Pixel coordinate grounding data:
_____

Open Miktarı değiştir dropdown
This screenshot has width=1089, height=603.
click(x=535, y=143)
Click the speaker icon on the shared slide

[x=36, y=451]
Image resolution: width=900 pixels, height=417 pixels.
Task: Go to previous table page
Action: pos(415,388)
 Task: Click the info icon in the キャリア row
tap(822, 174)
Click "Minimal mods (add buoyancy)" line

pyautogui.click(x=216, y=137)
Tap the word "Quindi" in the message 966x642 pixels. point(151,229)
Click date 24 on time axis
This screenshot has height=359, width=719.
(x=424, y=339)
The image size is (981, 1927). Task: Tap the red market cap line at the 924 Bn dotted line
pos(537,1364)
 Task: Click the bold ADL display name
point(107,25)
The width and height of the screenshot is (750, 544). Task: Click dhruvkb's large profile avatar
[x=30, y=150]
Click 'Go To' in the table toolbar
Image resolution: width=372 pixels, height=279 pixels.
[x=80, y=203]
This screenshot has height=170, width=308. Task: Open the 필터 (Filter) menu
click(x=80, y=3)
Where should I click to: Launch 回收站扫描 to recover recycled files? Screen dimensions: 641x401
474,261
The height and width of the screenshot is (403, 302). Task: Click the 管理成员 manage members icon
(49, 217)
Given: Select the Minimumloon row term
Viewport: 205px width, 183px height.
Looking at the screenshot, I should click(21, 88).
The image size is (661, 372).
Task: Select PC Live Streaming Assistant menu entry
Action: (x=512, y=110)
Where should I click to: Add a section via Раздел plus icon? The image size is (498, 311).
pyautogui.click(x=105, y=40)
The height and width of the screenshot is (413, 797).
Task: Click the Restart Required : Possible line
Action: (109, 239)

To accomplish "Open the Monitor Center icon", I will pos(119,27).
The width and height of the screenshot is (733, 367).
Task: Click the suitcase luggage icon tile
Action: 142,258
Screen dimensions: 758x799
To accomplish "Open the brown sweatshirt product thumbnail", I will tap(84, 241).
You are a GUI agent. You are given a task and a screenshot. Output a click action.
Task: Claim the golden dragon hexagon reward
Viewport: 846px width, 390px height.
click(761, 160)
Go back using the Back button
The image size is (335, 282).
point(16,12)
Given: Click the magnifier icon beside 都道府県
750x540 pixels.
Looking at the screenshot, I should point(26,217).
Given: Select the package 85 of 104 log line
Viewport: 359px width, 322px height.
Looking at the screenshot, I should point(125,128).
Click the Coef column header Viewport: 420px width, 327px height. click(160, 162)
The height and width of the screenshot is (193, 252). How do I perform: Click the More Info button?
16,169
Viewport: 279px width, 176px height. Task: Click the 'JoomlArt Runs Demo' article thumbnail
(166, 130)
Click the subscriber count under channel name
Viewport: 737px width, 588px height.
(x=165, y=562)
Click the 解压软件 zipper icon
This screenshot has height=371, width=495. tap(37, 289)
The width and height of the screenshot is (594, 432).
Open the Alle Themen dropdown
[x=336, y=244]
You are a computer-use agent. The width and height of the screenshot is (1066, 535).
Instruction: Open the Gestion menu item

_____

TASK: Find the word "agent" in the entries above and gather every line that holds it.

THE COMPLETED TASK:
You are a GUI agent. You are given a task and a screenshot. Output a click action.
You are a computer-use agent. The width and height of the screenshot is (1066, 535).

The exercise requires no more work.